What you output should match the data below exactly.
*** Opening of Dataset entries ***
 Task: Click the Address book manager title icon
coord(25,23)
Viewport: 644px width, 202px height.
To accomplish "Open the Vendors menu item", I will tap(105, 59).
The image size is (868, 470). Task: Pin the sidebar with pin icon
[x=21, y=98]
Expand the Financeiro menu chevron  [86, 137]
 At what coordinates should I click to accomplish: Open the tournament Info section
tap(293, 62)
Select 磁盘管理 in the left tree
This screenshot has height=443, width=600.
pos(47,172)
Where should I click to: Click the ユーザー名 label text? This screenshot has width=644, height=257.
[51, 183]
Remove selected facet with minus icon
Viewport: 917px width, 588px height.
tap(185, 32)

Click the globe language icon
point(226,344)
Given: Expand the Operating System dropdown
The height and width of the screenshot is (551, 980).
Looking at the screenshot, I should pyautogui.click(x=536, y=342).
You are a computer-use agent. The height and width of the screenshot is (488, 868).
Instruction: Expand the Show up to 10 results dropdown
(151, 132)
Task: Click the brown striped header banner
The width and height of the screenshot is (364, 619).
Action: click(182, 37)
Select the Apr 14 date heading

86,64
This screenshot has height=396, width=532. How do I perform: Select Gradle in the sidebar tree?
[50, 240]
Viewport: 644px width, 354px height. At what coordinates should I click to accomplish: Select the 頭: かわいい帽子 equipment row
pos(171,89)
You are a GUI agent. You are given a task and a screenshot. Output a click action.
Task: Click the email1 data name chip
*** Close of Dataset entries ***
→ Written answer
 Task: Click the Address book manager title icon
coord(25,23)
Viewport: 644px width, 202px height.
To accomplish "Open the Vendors menu item", I will tap(105, 59).
The image size is (868, 470). Task: Pin the sidebar with pin icon
[x=21, y=98]
Expand the Financeiro menu chevron  [86, 137]
 At what coordinates should I click to accomplish: Open the tournament Info section
tap(293, 62)
Select 磁盘管理 in the left tree
This screenshot has height=443, width=600.
pos(47,172)
Where should I click to: Click the ユーザー名 label text? This screenshot has width=644, height=257.
[51, 183]
Remove selected facet with minus icon
Viewport: 917px width, 588px height.
tap(185, 32)

Click the globe language icon
point(226,344)
Given: Expand the Operating System dropdown
The height and width of the screenshot is (551, 980).
Looking at the screenshot, I should pyautogui.click(x=536, y=342).
You are a computer-use agent. The height and width of the screenshot is (488, 868).
Instruction: Expand the Show up to 10 results dropdown
(151, 132)
Task: Click the brown striped header banner
The width and height of the screenshot is (364, 619).
Action: click(182, 37)
Select the Apr 14 date heading

86,64
This screenshot has height=396, width=532. How do I perform: Select Gradle in the sidebar tree?
[50, 240]
Viewport: 644px width, 354px height. At what coordinates should I click to accomplish: Select the 頭: かわいい帽子 equipment row
pos(171,89)
You are a GUI agent. You are given a task and a screenshot. Output a click action.
Task: Click the email1 data name chip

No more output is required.